Edwin Alan Coleman, B.A. 2011

Peace Corps Volunteer

2011 Major: International Comparative Studies

"As a high school graduate from Camden, NJ, I would not have believed that one day I’d be living in Morocco, preparing to climb Toubkal, the tallest mountain in North Africa. “I only climb figurative mountains, and they aren’t in Morocco,” I would have joked, especially given my aversion to most nature-related activities. Yet there I was,13,671 ft in the air at the summit of a mountain that represents so much more than the physical strength it took to conquer it.

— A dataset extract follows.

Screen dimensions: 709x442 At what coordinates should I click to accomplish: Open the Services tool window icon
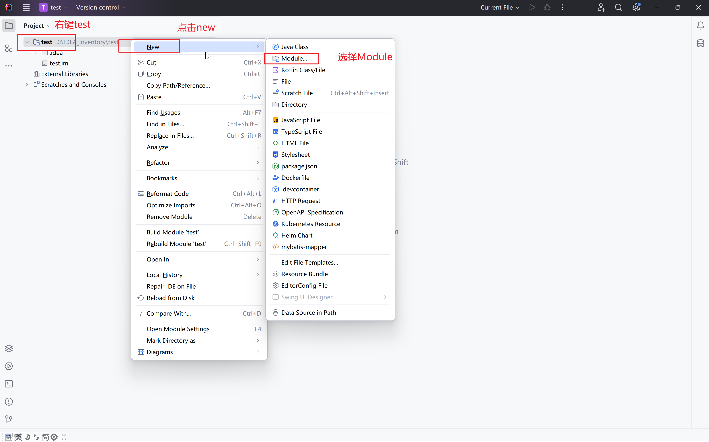click(x=9, y=366)
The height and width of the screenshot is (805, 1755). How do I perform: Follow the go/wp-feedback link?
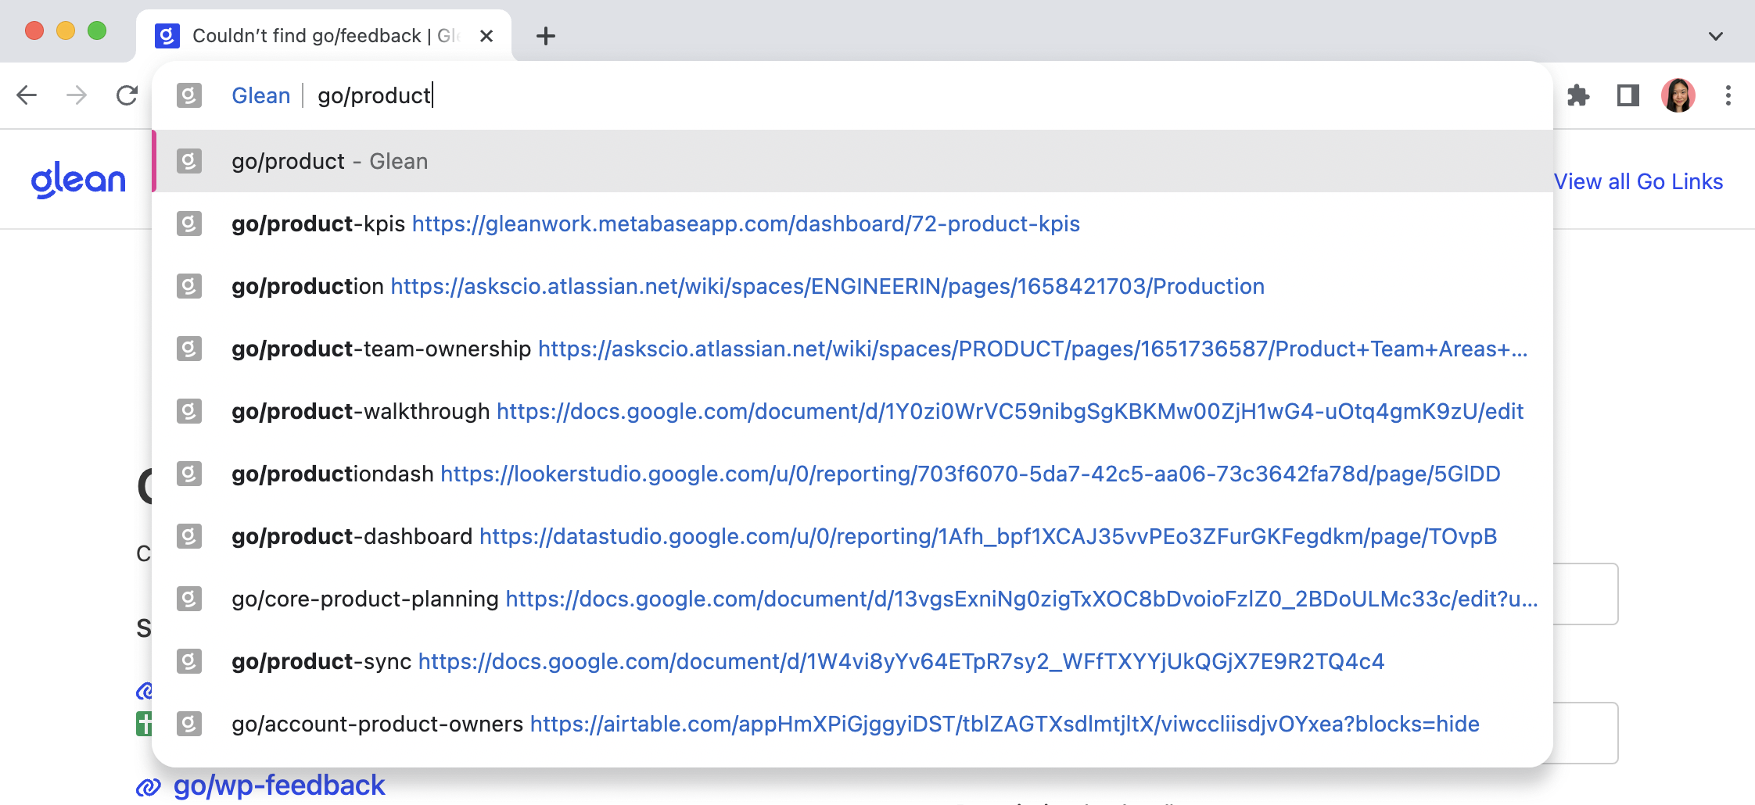point(281,785)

"During the several hours it took to ascend the mountain, I thought about my journey to that moment in time. I thought about the sacrifices my mother made as a single parent trying to raise a child in one of America’s poorest and most dangerous cities; I thought about the nerves and anxiety I had on my first day of class at Duke freshman year; I thought about the joy I felt on my first international flight to Kenya with the DukeEngage program; and of course, I thought about the sense of accomplishment I felt on graduation day.

"As I look back on my years as an undergraduate, I realize that I was definitely a student that tried to take full advantage of the opportunities at Duke, some of which include: two summers in Kenya (one with DukeEngage and the other with Duke Global Health Institute), a spring semester in Strasbourg, France through Syracuse Study Abroad, and ten months in Cape Town, South Africa as a Hart Fellow through the Hart Leadership Program. Now I’m serving as a Peace Corps Volunteer in Morocco with close to nine months under my belt. All of my work abroad has been focused on youth and educational development programming. I’m currently working on a project called Olympics of the Mind, Arts, and Culture (OMAC), which will be a community-wide competition for youth aimed at celebrating their excellence, nurturing their skills, and encouraging volunteerism. Our plan is to pilot OMAC this year in my small coastal town, and take it to regional and national levels in the coming years.

"I’m still not 100% sure where my journey will take me after Peace Corps, but I am sure that I will take with me a sense of global concern, a strong intellectual curiosity, and a foundation of analytical tools that will continue to serve me well wherever I go, all thanks to the ICS program. And although Toubkal will most likely be the first and last literal mountain I climb in life, I won’t abandon my pursuit of the summits of figurative ones, where I hope to find like-minded hikers on the same search for solutions to our world’s most grave issues."